** BEGIN **

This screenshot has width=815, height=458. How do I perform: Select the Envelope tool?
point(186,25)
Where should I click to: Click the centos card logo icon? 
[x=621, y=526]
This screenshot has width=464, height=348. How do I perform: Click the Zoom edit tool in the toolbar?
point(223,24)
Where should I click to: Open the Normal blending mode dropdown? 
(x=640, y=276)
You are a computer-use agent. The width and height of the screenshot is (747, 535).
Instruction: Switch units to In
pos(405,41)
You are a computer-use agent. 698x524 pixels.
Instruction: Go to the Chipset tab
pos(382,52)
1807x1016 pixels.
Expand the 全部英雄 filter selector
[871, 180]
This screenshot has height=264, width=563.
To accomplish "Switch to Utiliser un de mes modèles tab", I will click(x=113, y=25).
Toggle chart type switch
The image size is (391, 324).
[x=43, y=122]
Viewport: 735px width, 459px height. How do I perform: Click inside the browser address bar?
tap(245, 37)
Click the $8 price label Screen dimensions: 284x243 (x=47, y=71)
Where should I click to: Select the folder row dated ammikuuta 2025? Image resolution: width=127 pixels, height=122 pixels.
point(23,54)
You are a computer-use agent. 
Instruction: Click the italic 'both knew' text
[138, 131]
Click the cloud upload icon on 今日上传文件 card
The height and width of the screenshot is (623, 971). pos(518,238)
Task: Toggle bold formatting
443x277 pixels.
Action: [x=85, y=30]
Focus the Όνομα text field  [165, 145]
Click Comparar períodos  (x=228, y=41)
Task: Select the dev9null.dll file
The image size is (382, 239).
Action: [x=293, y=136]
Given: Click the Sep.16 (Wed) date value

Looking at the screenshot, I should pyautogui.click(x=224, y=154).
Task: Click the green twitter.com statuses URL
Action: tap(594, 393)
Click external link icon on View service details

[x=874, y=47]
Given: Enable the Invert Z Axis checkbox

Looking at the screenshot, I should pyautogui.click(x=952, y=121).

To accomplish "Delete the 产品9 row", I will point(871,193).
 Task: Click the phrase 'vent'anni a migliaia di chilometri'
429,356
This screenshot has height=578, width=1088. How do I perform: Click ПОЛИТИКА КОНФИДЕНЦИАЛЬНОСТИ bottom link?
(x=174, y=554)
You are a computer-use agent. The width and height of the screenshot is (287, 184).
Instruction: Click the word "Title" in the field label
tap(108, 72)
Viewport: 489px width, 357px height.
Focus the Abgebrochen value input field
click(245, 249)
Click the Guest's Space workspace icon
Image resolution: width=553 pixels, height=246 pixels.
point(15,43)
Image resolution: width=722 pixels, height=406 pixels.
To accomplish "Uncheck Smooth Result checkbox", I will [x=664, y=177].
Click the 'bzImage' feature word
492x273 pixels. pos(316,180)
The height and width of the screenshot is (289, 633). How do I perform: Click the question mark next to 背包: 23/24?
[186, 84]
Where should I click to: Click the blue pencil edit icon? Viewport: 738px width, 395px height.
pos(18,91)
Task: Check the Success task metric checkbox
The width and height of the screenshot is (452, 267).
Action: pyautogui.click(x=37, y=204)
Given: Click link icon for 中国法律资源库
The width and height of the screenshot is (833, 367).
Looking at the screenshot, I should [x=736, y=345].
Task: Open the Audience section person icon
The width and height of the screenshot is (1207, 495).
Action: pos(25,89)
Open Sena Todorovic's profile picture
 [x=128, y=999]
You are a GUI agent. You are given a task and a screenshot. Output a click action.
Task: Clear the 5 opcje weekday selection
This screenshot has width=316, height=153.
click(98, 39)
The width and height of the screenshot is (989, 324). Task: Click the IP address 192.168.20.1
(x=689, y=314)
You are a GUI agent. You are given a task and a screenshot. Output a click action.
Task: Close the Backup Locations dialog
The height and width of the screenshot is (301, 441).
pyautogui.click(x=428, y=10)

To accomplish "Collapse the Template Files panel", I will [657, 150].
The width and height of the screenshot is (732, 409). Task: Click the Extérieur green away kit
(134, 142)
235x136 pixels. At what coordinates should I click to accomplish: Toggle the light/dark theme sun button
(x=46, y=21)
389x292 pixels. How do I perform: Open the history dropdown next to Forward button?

** END **

WRITTEN REQUEST - Reproduce word for word the entries above, from the very first line down to and including the line that contains "Action: [x=293, y=136]".

PROBLEM SOLUTION -
This screenshot has width=815, height=458. How do I perform: Select the Envelope tool?
point(186,25)
Where should I click to: Click the centos card logo icon? 
[x=621, y=526]
This screenshot has width=464, height=348. How do I perform: Click the Zoom edit tool in the toolbar?
point(223,24)
Where should I click to: Open the Normal blending mode dropdown? 
(x=640, y=276)
You are a computer-use agent. The width and height of the screenshot is (747, 535).
Instruction: Switch units to In
pos(405,41)
You are a computer-use agent. 698x524 pixels.
Instruction: Go to the Chipset tab
pos(382,52)
1807x1016 pixels.
Expand the 全部英雄 filter selector
[871, 180]
This screenshot has height=264, width=563.
To accomplish "Switch to Utiliser un de mes modèles tab", I will click(x=113, y=25).
Toggle chart type switch
The image size is (391, 324).
[x=43, y=122]
Viewport: 735px width, 459px height. How do I perform: Click inside the browser address bar?
tap(245, 37)
Click the $8 price label Screen dimensions: 284x243 (x=47, y=71)
Where should I click to: Select the folder row dated ammikuuta 2025? Image resolution: width=127 pixels, height=122 pixels.
point(23,54)
You are a computer-use agent. 
Instruction: Click the italic 'both knew' text
[138, 131]
Click the cloud upload icon on 今日上传文件 card
The height and width of the screenshot is (623, 971). pos(518,238)
Task: Toggle bold formatting
443x277 pixels.
Action: [x=85, y=30]
Focus the Όνομα text field  [165, 145]
Click Comparar períodos  (x=228, y=41)
Task: Select the dev9null.dll file
The image size is (382, 239).
Action: [x=293, y=136]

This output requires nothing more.